Let $X$ be a vector space over $\mathbb{F}$ with dual space $X'$ and fix $\phi_1, \ldots, \phi_n \in X'$. We have a useful criterion for when a linear functional $f \in X'$ lies in the span of $\phi_1, \ldots, \phi_n$.

Theorem 1. Let $f \in X'$. Then $f \in \mathrm{span}\{\phi_1, \ldots, \phi_n\}$ if and only if $\cap_{i = 1}^n \ker(\phi_i) \subseteq \ker(f)$.

To prove this, we first establish a general result on when a linear map can factor through another linear map.

Theorem 2. Suppose we are given linear maps $T: X \rightarrow Y$ and $S: X \rightarrow Z$. Then there exists a linear map $R: Z \rightarrow Y$ such that $T = R \circ S$ if and only if $\ker(S) \subseteq \ker(T)$.

Proof: (=>) Clear. (<=) Suppose $\ker(S) \subseteq \ker(T)$. Define $R': \mathrm{im}(S) \rightarrow Y$ by $R'(S(x)) = T(x)$. If $S(x) = S(y)$, then $x - y \in \ker(S)$, so $x - y \in \ker(T)$, i.e. $T(x) = T(y)$. Hence $R'$ is well-defined. It is easy to check that $R'$ is linear. Now let $P$ be the projection of $Z$ onto $\mathrm{im}(S)$ and take $R = R' \circ P$. Then for all $x \in X$, $R \circ S(x) = R'(P(S(x))) = R'(S(x)) = T(x)$. 
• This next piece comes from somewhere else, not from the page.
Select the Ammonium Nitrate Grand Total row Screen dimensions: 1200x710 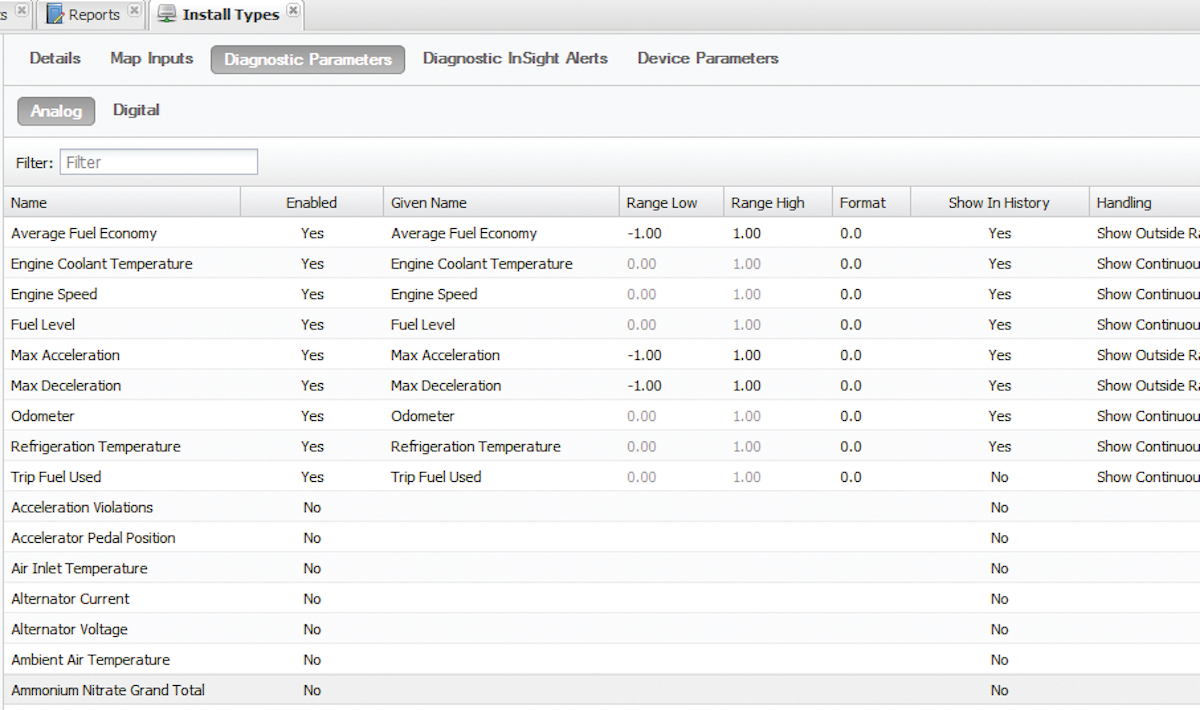pyautogui.click(x=108, y=690)
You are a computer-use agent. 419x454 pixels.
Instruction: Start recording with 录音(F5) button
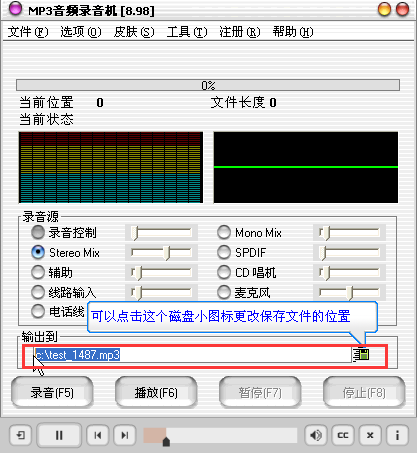(52, 392)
Proof of Theorem 1: (=>) Clear. (<=) Take $T: X \rightarrow \mathbb{F}$ and $S: X \rightarrow \mathbb{F}^n$ defined by $T(x) = f(x)$ and $S(x) = (\phi_1(x), \ldots, \phi_n(x))$. Then $\ker(S) = \cap_{i = 1}^n \ker(\phi_i) \subseteq \ker(f) = \ker(T)$. By Theorem 2 there exists $R: \mathbb{F}^n \rightarrow \mathbb{F}$ such that $T = R \circ S$ or $f(x) = R(\phi_1(x), \ldots, \phi_n(x))$ for all $x \in X$. Writing $R(y_1, \cdots, y_n) = c_1 y_1 + \cdots + c_n y_n$, we see that $f = c_1 \phi_1 + \cdots + c_n \phi_n$.

Reference:
Holmes - Geometric Functional Analysis and its Applications